Only the lines with "will" in them need to be copied from the listing.

» Supplied material:
- - - - -

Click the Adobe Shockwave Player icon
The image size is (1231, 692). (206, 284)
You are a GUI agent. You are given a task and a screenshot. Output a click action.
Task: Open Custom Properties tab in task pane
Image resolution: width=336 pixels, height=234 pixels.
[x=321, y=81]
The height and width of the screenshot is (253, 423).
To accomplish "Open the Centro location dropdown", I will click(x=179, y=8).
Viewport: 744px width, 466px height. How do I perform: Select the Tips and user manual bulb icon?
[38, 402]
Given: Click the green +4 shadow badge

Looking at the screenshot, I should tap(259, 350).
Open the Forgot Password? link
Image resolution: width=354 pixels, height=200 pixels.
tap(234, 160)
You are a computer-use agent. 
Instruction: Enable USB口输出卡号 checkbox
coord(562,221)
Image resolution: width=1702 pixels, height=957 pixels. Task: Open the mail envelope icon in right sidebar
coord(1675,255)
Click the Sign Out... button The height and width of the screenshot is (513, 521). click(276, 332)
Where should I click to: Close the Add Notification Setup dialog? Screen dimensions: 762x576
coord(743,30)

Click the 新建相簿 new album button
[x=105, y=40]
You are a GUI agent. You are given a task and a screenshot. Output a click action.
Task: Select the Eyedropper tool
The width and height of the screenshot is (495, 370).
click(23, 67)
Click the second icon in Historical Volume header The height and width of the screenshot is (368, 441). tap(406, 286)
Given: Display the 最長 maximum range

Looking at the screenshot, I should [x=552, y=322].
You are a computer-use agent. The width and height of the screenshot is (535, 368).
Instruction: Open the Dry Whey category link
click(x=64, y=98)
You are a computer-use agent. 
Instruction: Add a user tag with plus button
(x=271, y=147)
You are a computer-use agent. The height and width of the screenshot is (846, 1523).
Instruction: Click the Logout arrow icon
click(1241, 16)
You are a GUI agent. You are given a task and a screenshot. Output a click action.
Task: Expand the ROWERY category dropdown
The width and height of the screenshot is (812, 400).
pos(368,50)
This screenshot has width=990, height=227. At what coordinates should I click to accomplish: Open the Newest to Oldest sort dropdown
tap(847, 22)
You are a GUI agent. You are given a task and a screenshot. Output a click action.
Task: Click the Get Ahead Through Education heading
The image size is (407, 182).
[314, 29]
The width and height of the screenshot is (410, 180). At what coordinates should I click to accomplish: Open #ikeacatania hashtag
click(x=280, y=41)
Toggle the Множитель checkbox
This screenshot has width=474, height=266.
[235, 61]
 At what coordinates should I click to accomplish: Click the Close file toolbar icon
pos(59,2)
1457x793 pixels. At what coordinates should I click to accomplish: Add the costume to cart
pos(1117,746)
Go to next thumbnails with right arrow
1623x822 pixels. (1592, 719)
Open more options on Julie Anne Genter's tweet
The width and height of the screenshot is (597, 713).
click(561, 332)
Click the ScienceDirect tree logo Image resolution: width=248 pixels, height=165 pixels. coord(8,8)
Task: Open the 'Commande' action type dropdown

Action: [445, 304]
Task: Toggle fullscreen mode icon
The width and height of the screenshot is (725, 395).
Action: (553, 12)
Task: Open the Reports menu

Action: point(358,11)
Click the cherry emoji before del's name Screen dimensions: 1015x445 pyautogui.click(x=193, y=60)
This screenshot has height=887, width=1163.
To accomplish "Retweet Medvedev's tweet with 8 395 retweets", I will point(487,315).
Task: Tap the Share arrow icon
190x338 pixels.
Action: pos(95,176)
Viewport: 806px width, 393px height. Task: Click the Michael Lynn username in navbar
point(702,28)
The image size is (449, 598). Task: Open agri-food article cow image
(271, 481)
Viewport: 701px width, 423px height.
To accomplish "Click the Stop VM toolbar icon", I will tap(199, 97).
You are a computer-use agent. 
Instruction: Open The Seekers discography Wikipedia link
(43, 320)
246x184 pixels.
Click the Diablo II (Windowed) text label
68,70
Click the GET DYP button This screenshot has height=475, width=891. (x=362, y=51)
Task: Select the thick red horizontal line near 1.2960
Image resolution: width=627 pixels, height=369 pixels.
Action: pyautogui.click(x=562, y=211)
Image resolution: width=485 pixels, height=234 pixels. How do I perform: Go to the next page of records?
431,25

- - - - -

» Your solution:
To accomplish "Open the Centro location dropdown", I will click(x=179, y=8).
To accomplish "Retweet Medvedev's tweet with 8 395 retweets", I will point(487,315).
To accomplish "Click the Stop VM toolbar icon", I will tap(199, 97).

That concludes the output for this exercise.